To elaborate on that, a straightforward counting of FLOPS can’t estimate performance because it doesn’t measure the interaction with the memory subsystem. Memory bandwidth and memory latency are often significant (if not the primary) limiting factors in many CUDA kernels.
since you are from MSU, you can simply pick up a PhD thesis of Alex Egorov who developed such a tool for Fortran and C programs, or search Alex contacts in odnoklassniki or google :) He should definitely has his old software or at least can provide you some tips how to do it carefully.
IMHO: usually it is not difficult to construct an example where I know for sure the total amount of Flops, and run in for performance measuring, or, append a small formula in the algorithm which will collect a total amount of Flops in one long register and print in at the end of calculations.
Actually, such a tool sounds very useful, if you can run it and it automatically highlights problem code. A guru might not need it, but a beginner (ie, most CUDA users), would find it invaluable.
But then again, if you’re going to run the PTX through an emulator, you could actually just analyze the instructions and predict problems. Ie, you could see and count where there’s non-coalescence, bank conflicts, or just a lot of memory reads.
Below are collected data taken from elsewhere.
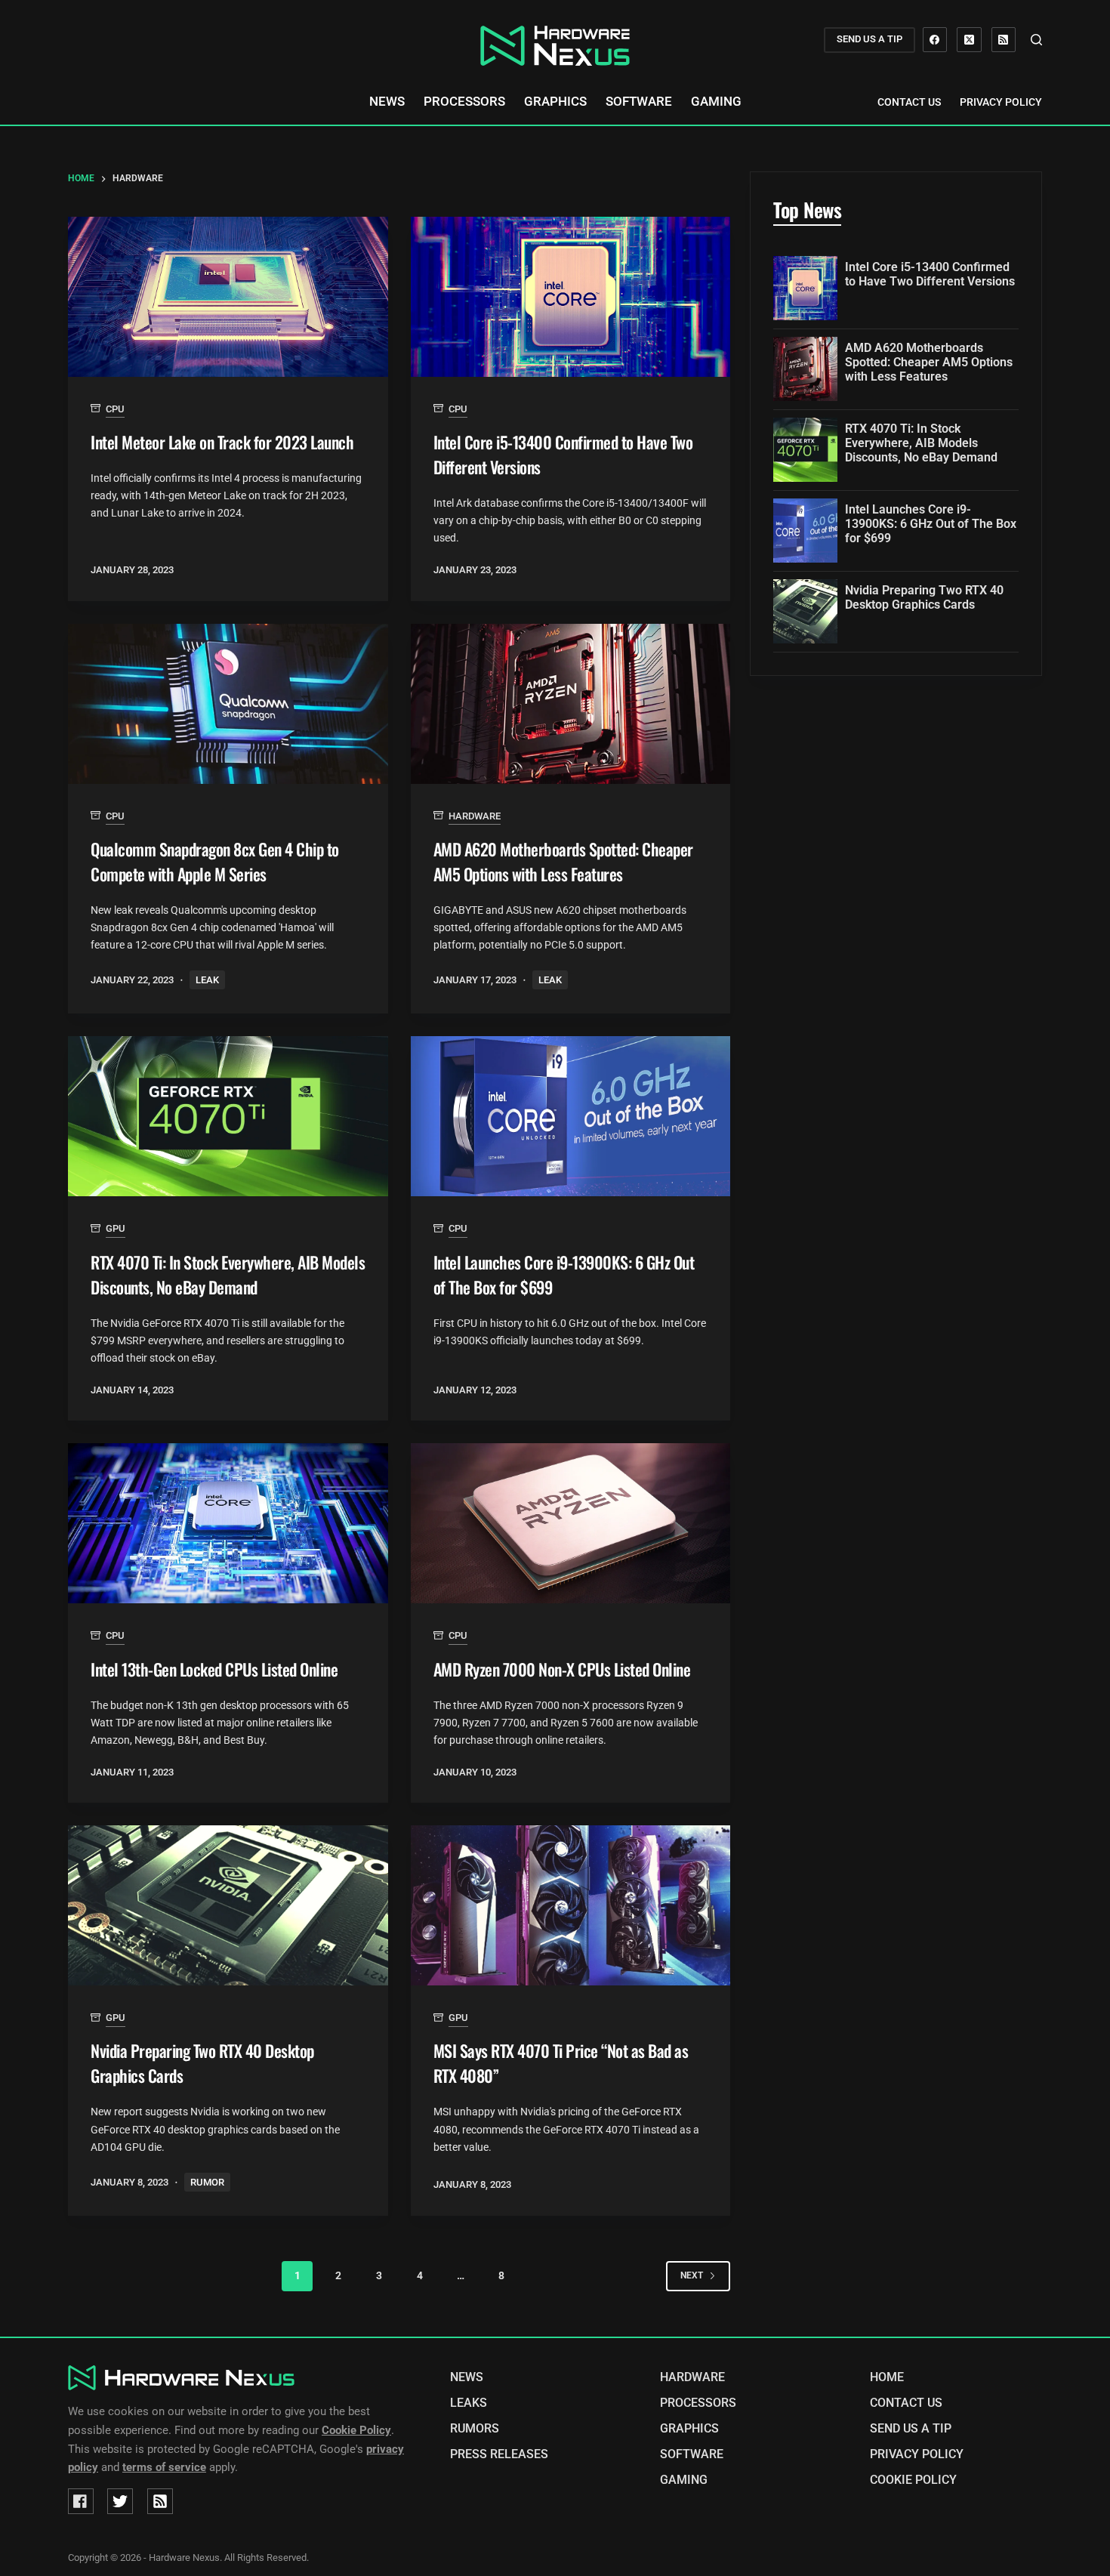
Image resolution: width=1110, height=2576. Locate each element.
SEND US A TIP (869, 39)
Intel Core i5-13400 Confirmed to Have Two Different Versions (930, 274)
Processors (464, 101)
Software (639, 101)
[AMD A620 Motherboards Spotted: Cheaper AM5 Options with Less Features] (571, 704)
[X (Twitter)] (969, 39)
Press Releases (499, 2454)
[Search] (1036, 39)
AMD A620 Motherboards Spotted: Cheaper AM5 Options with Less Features (563, 861)
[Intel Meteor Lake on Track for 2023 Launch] (228, 297)
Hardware (475, 816)
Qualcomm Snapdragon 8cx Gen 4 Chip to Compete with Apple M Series (215, 861)
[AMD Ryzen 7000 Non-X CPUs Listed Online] (571, 1523)
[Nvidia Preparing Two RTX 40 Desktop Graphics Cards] (228, 1905)
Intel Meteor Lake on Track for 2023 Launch (222, 442)
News (387, 101)
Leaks (468, 2403)
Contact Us (909, 102)
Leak (207, 980)
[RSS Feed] (160, 2501)
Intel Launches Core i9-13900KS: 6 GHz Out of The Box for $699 (930, 523)
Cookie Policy (913, 2480)
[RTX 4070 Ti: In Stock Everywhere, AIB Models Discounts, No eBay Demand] (228, 1116)
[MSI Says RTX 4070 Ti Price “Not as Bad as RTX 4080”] (571, 1905)
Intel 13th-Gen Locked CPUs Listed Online (214, 1669)
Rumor (207, 2182)
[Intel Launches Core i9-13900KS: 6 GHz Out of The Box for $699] (571, 1116)
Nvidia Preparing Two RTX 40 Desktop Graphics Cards (924, 597)
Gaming (716, 101)
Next (691, 2275)
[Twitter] (120, 2501)
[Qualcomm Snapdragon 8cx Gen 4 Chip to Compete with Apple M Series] (228, 704)
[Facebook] (935, 39)
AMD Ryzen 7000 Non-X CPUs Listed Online (562, 1669)
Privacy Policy (1001, 102)
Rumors (474, 2429)
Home (887, 2377)
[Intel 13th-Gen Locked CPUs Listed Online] (228, 1523)
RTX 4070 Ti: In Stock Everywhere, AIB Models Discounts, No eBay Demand (228, 1274)
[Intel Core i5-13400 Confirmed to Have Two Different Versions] (571, 297)
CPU (115, 409)
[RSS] (1003, 39)
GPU (115, 1228)
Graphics (555, 101)
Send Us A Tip (910, 2429)
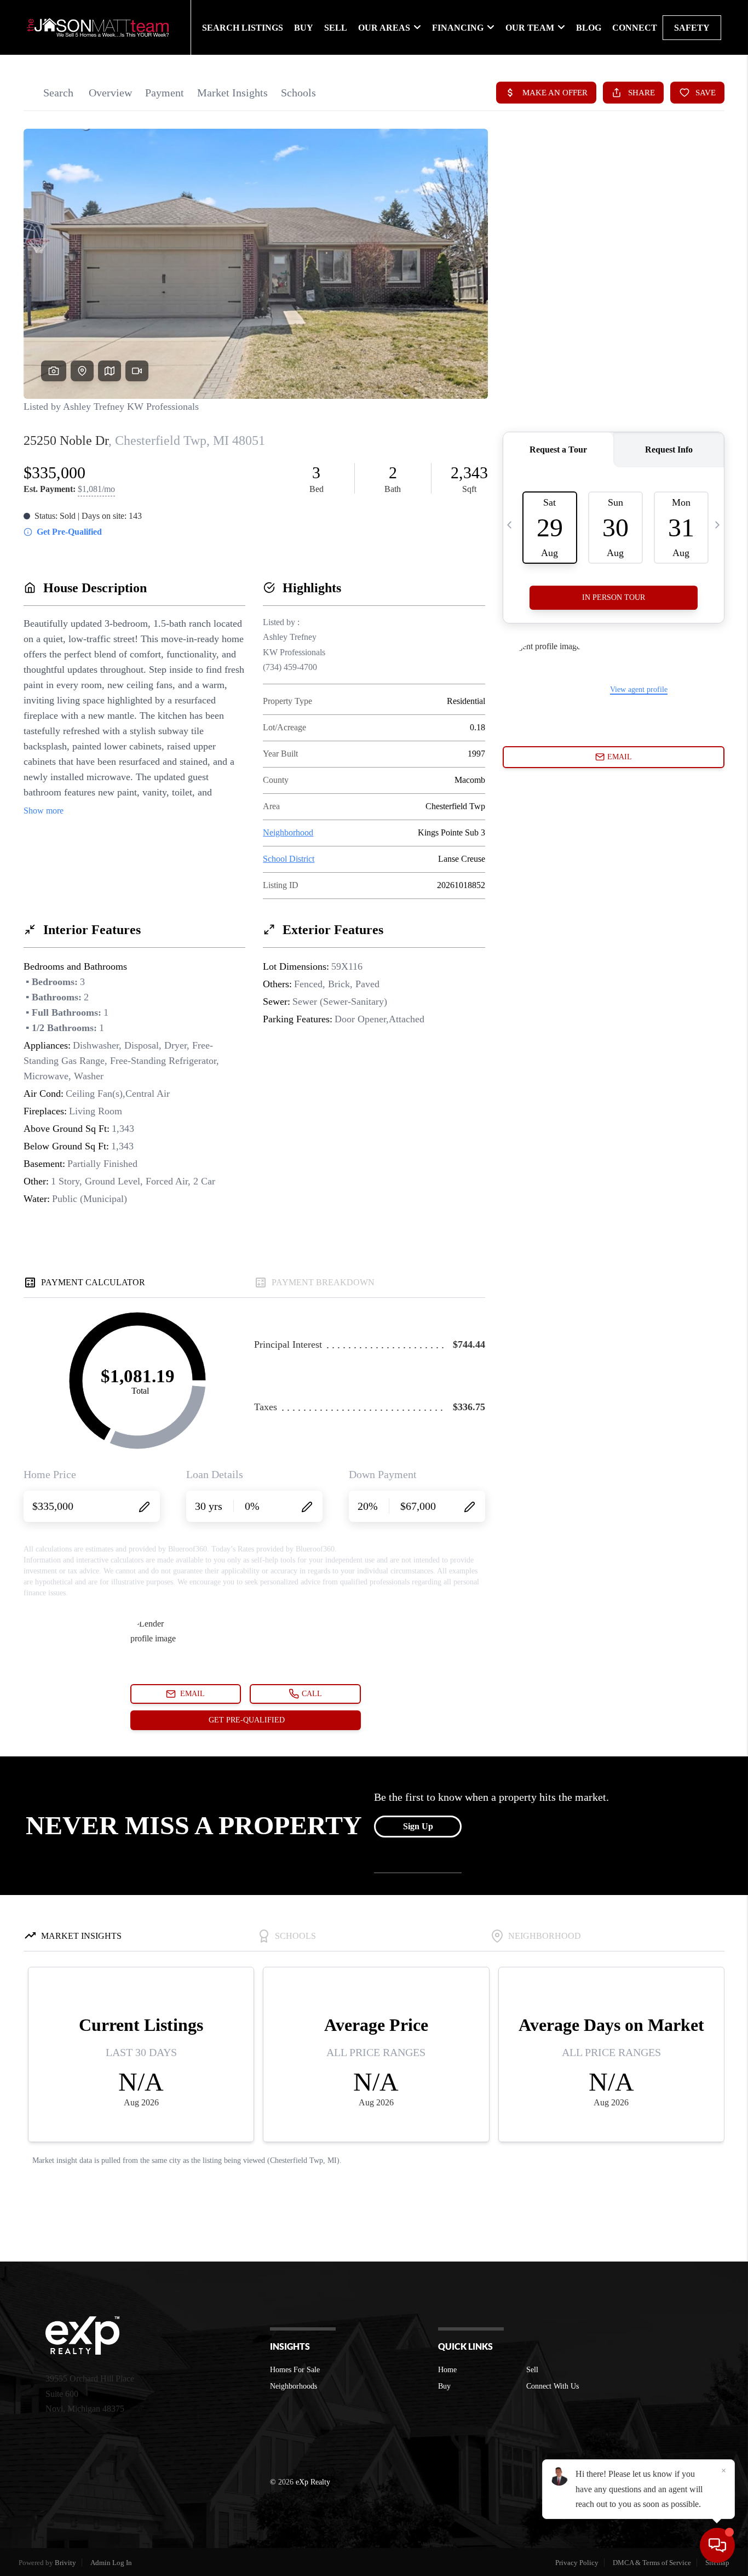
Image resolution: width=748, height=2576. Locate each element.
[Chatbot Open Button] (717, 2545)
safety (692, 27)
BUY (303, 27)
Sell (532, 2370)
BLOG (588, 27)
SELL (335, 27)
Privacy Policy (577, 2562)
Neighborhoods (293, 2386)
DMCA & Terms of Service (652, 2562)
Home (447, 2370)
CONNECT (634, 27)
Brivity (65, 2562)
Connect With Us (552, 2386)
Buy (444, 2386)
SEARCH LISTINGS (242, 27)
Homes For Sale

This would provide a very accurate line-by-line analysis.
ok, thanks all. I think that it is quite difficult to make complete “full automatic” operations counter, cause we need to integrate it with emulator.
I see that i can’t make it by 1-2 weeks.
If that is all you want to know your idea is needlessly complex. Just run the kernel a few times - with reduced core clock, with reduced memory clock, with both reduced - and compare the timing values.
If reducing the core clock makes (almost) no difference you are not compute bound. If reducing the memory clock makes (almost) no difference you are not memory bandwidth-bound.
Other problems like memory latency might be harder to detect, but with enough samples at different clock frequencies it probably is possible too.
And with a tool like nvclock it should not be that hard to get the data in an automated way. Analyzing it automatically beyond the simple rules i gave (e.g. answering questions like: “If I optimize only for memory bandwidth, what speedup can I get at most?”) will be more effort though.